住めば都と言うが、わたくしは、いまでも自分を移動させることは重要だとは思う。しかし、それはキャリアアップとか受験とかみたいな学校的な邪悪な目的につられがちではあるから、もうその重要性は失効しているかも知れない。たぶん本質的にはわれわれはどこまでも定住にむかって突き進んでいるのである。もはや精神しか頼るところはない。

わたくしなんか、受験勉強不足とただの頭の悪さで浪人したが、結局その二つの要素は持続して、――結局浪人先の名古屋で結果的にしてたのは、本屋で楽しそうな本をみつけて読みまくるだけの、大学の授業の予習。いや違う。むしろやっていたのは既に今の仕事だった。若い頃はまだ弁証法がありうるからいい。いまは反から合に往くときに逝きかねない。それはともかく、結局、わたしは、中学校あたりから学校に行きながら行っている感じがしない解離状態にあって、ある意味、実質、中学中退で仕事をやってる気がする。こういう人はわたしの同業者には多いはずで、だから、大学をあくまで学校と捉えている人たちの気持ちがわからない傾向があるとおもう。
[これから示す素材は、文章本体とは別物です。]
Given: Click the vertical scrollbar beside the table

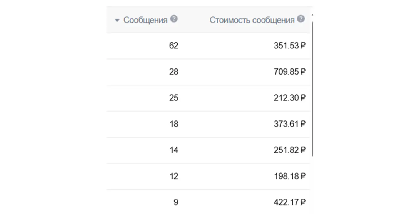Looking at the screenshot, I should [x=312, y=89].
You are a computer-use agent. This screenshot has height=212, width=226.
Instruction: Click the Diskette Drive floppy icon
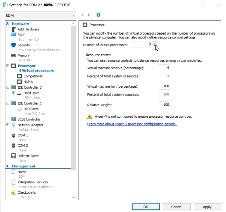point(14,156)
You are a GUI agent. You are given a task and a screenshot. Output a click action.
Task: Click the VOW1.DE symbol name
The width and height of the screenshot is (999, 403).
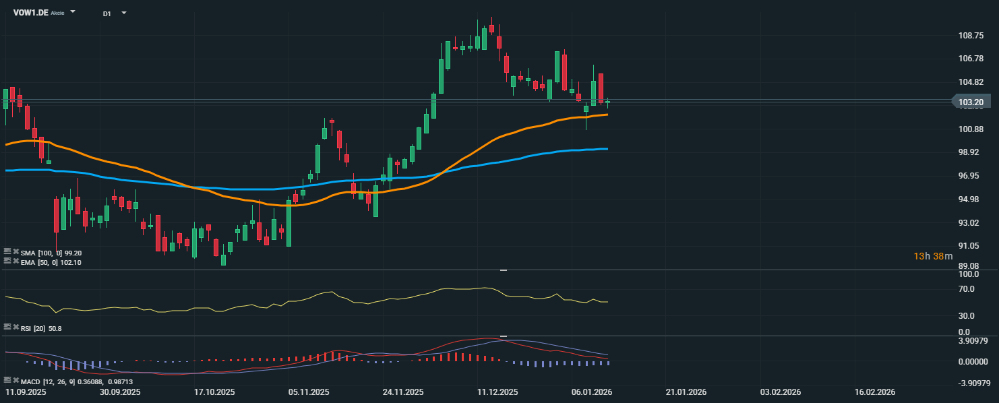tap(30, 12)
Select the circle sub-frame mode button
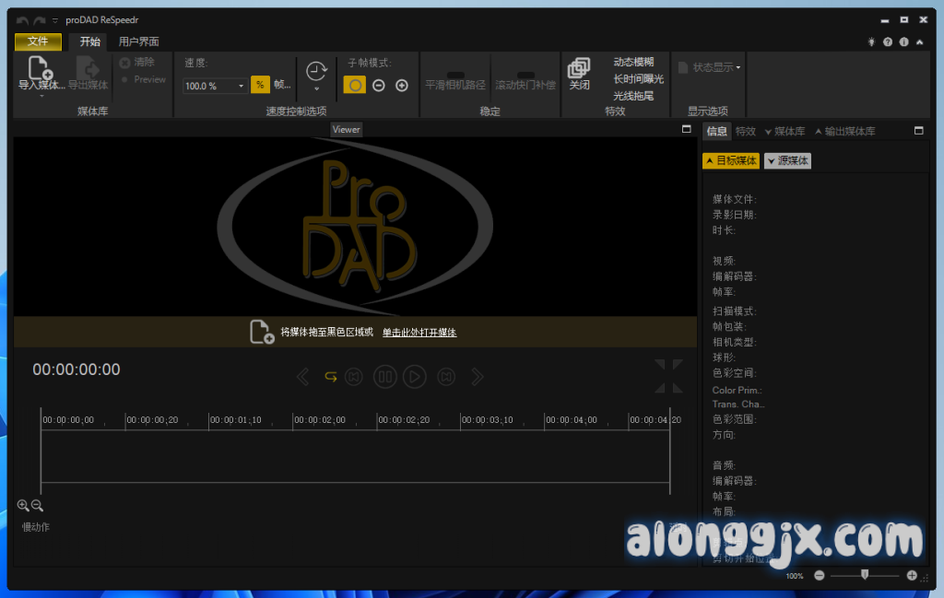Image resolution: width=944 pixels, height=598 pixels. tap(354, 85)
で、わからないからちゃんと考えてもいなくて、放置してしまっていたわけだが、もうそうもいっていられない、精神的中学中退の労働者として大学生をとりあえず弾圧することに決めました。

勝新太郎は無頼だとかいうイメージが崩壊する「鬼の棲む館」は、元妻の高峰秀子と愛人の新珠三千代の戦いがすごい映画であるが、新たな女をめざし、貴族から夜盗に変容する勝新太郎や、煩悩を断とうと出家した佐藤慶に対して、おんなたちは頑として自分のあり方から動こうとしない。はたしてわたくしは、動く方の側なのであろうか、動かない側の方なのであろうか。